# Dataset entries
----------------
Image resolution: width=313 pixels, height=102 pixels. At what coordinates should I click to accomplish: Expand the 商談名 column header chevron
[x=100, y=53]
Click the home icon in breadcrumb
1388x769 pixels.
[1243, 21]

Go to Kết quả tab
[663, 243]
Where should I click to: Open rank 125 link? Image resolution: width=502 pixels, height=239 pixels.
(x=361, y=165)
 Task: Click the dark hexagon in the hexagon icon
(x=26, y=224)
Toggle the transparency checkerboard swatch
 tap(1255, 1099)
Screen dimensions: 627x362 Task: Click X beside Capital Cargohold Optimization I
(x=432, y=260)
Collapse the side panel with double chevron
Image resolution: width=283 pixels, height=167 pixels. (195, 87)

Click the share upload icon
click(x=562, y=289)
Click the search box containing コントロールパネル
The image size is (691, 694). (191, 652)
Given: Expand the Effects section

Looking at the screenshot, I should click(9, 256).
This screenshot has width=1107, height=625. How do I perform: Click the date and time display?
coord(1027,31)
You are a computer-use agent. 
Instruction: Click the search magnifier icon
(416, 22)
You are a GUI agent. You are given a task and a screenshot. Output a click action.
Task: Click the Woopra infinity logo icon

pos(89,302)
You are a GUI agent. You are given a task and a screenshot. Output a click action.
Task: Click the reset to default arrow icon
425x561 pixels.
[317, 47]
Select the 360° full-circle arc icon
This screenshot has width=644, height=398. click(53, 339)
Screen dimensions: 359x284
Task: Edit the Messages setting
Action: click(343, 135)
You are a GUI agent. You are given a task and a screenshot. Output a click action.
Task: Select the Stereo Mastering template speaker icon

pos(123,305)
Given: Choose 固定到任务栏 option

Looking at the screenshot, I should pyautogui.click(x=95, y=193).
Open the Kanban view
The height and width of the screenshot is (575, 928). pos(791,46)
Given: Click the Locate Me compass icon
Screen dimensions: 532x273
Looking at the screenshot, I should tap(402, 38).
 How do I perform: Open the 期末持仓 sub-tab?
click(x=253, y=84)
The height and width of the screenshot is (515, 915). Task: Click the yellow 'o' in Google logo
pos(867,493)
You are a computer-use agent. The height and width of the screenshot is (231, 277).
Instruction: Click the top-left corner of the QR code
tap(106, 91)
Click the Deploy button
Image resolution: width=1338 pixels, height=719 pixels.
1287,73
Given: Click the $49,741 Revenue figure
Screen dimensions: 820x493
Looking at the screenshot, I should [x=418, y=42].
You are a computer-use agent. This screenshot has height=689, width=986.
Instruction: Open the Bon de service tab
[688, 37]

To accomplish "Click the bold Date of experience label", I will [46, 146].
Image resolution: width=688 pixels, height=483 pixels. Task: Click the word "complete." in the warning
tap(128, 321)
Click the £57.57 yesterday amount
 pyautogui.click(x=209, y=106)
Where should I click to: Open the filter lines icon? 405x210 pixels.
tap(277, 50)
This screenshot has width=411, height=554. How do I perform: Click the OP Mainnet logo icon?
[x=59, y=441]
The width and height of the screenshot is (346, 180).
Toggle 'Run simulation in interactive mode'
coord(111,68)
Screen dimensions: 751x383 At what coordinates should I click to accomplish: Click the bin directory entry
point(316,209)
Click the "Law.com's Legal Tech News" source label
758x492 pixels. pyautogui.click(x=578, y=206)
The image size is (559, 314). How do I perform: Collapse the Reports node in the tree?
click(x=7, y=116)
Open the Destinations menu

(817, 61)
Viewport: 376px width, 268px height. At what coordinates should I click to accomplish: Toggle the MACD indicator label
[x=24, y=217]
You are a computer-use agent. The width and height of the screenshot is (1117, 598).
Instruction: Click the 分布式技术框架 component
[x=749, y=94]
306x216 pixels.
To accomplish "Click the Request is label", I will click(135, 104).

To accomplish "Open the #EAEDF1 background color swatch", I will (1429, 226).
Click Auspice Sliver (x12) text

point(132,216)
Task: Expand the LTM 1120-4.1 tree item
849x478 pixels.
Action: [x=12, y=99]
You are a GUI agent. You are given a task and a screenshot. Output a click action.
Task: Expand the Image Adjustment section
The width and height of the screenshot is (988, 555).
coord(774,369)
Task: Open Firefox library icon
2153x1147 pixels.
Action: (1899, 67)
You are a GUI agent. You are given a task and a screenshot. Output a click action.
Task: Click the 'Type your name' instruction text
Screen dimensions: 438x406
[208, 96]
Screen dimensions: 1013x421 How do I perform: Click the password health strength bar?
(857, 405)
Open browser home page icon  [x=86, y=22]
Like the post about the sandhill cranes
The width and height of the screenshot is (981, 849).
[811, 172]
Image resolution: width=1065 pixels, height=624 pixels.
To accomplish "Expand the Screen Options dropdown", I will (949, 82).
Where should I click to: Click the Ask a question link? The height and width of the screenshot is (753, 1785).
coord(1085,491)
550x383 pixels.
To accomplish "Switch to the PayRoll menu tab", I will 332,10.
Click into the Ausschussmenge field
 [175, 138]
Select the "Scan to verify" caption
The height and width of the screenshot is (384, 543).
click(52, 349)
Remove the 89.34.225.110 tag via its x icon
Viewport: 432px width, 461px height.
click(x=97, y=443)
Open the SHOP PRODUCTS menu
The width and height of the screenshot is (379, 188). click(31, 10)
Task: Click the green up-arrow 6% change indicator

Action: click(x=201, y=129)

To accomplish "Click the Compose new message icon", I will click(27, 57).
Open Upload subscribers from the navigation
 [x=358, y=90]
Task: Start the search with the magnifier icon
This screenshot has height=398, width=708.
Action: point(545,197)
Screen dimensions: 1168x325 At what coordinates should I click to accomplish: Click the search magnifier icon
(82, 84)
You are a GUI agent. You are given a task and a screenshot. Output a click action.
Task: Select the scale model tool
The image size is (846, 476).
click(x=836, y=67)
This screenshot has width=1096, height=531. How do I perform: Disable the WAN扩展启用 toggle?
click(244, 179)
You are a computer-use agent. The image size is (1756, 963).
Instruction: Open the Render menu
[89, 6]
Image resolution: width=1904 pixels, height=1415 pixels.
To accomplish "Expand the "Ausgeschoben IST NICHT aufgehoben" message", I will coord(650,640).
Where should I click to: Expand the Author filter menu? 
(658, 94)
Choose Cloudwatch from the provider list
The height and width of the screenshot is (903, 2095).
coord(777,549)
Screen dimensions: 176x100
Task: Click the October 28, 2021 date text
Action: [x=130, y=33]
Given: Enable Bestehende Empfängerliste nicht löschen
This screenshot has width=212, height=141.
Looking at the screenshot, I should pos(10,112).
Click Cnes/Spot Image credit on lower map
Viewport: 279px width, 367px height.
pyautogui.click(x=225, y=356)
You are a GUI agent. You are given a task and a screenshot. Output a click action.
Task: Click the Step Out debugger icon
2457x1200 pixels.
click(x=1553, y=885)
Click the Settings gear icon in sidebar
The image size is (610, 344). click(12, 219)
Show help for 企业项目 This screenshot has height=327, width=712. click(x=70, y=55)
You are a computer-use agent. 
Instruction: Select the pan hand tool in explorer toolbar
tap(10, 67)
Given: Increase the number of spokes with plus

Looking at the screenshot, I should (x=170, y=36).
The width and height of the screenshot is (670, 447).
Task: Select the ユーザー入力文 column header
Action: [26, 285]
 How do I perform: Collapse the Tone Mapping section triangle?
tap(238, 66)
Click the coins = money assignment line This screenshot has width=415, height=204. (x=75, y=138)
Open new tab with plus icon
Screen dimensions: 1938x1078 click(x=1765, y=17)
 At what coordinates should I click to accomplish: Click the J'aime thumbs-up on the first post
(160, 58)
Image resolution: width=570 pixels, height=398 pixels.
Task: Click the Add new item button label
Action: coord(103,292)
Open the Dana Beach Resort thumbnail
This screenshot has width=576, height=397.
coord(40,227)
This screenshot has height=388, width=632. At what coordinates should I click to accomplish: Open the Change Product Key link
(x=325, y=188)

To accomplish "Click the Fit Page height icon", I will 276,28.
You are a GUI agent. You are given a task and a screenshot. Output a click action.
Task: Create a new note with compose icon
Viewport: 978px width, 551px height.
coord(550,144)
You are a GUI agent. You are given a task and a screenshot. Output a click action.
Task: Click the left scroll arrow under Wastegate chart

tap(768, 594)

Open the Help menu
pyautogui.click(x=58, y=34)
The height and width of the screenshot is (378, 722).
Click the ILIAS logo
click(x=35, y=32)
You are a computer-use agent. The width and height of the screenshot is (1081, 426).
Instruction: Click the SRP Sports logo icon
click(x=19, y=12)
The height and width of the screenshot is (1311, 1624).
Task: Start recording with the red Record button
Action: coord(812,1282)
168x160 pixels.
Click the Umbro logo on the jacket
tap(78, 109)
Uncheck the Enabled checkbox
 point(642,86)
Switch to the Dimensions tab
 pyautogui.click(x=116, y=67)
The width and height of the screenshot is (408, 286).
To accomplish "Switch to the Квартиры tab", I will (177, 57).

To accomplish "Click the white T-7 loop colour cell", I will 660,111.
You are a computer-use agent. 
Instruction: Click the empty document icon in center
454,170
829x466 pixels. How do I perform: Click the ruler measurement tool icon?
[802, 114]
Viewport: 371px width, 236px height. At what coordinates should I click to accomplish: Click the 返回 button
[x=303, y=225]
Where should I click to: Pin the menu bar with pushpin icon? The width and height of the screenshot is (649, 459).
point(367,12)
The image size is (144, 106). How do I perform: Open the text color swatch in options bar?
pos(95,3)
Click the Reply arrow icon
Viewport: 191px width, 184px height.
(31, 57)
----------------
# What is asked
How many lines in the material above contain the string "item"? Reply with the number alone.

# Output for this task
2